We really want a regression line wich rises upwards with good fit. So, in order to make the idea of using a regression line with as little deviation as possible the coefficient for the upward slope has to be incorporated into the equation. That is what
we want to see. An upward sloping regression line with good fit. I will make an attempt of incorporate that. Suggestions and assistance are welcome :-)
I am trying the CSTS code.
I find this result a bit strange:
Result Profit #Trades Frofit factor DrawDown Expected Payoff Recovery Factor
0.58 1237 84 1.26 12.70 14.74 0.93
0.57 1598 90 1.38 8.69 17.36 1.76
Here is another example
0.61 3175 123 1.33 21.04 25.82 1.48
0.60 4460 145 1.49 11.32 30.77 2.56
From all points of view the values for the second line is better!! But the score is lower
The only thing I can deduce is that there is a penalty on many trades. I would have it the other way around
And as a last point. There seems to be exactly one person interested in this subject. Me.
Further on this. I made a mistake in my code and it resulted in pending orders not been cleared. It also resulted in only 5 order placed for testing period over 12 month. With a good profit.
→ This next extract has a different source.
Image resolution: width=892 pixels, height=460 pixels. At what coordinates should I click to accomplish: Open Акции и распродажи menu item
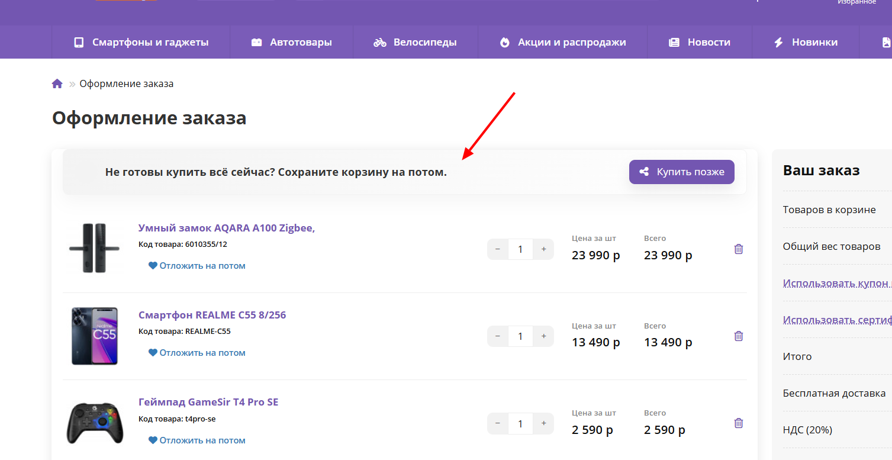(562, 42)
This really boosted the optimization result to over 100. Clearly the value of the "average win" was extremely high resulting in this extreme score. Technically it is correct but it is meaningless
in the context of backtesting. How probable is it that long trends like that are represenatative?. So I figured that the number of trades has to be incorporated in the equation in some way.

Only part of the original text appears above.